Il est temps que l'Europe retrouve les Européens. Alors que 18 millions d'entre eux sont sans emploi et que plus de 50 millions sont menacés par l'exclusion, le devoir de l'Union européenne est de répondre aux préoccupations de ses peuples.

Ces préoccupations sont connues : l'emploi, l'avenir des enfants, la sécurité, l'environnement. Autant de grands sujets qui sont le quotidien des hommes et des femmes et qui doivent s'affirmer comme des priorités européennes.

L'Europe doit redevenir synonyme de progrès social. Elle doit imposer cette idée simple : nous vivons et nous vivrons mieux au sein d'une Europe forte et unie que sans elle. Si nous n'affirmons pas sa dimension sociale et humaine, les peuples n'auront pas envie de s'engager dans cette grande aventure collective.

C'est pour cela que la France souhaite lancer le débat autour de l'Europe sociale. C'est pour cela qu'elle présente à ses partenaires de l'Union ce mémorandum.

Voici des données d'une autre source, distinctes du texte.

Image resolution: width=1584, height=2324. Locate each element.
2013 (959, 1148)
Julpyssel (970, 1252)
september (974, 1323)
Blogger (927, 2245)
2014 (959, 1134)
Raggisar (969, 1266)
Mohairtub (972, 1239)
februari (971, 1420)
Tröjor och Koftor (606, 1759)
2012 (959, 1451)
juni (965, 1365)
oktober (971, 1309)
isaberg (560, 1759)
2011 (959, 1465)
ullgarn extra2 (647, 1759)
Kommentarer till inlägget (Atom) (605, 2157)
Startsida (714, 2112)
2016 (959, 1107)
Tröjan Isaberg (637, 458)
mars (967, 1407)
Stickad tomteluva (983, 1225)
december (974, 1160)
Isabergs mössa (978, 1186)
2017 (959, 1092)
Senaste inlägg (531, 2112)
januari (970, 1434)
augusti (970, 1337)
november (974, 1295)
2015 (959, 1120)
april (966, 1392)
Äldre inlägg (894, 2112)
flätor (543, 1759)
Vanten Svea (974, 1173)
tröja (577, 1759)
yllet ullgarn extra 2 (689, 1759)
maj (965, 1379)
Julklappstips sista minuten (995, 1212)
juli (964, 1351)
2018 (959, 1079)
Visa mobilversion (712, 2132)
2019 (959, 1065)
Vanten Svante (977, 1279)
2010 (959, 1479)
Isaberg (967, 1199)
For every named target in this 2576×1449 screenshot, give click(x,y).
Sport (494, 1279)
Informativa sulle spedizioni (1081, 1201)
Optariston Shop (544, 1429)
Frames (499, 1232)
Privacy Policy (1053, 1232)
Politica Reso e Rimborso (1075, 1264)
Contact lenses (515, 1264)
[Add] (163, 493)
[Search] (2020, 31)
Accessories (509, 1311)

Le modèle social européen : un atout face aux défis de la nouvelle économie mondiale

Les pays européens ont construit au cours de leur histoire les bases d'un modèle social qui distingue l'Europe des autres continents.

Partout en Europe, les hommes et les femmes bénéficient d'une protection contre les aléas de l'existence et d'un revenu garanti après leur retraite.

Partout en Europe, le rôle des partenaires sociaux dans la vie économique et sociale est reconnu. C'est aujourd'hui le dialogue social qui peut permettre les progrès les plus concrets et les plus solides en matière de lutte contre le chômage, en favorisant la formation en alternance des jeunes, en inventant des formes nouvelles d'organisation du travail, en suscitant un partage de la productivité plus favorable à l'emploi.

Partout en Europe, l'Etat définit des règles du jeu minimales en matière de relations du travail et garantit la cohésion nationale.

Partout en Europe, les systèmes de protection sociale sont profondément enracinés dans l'identité et la culture des peuples.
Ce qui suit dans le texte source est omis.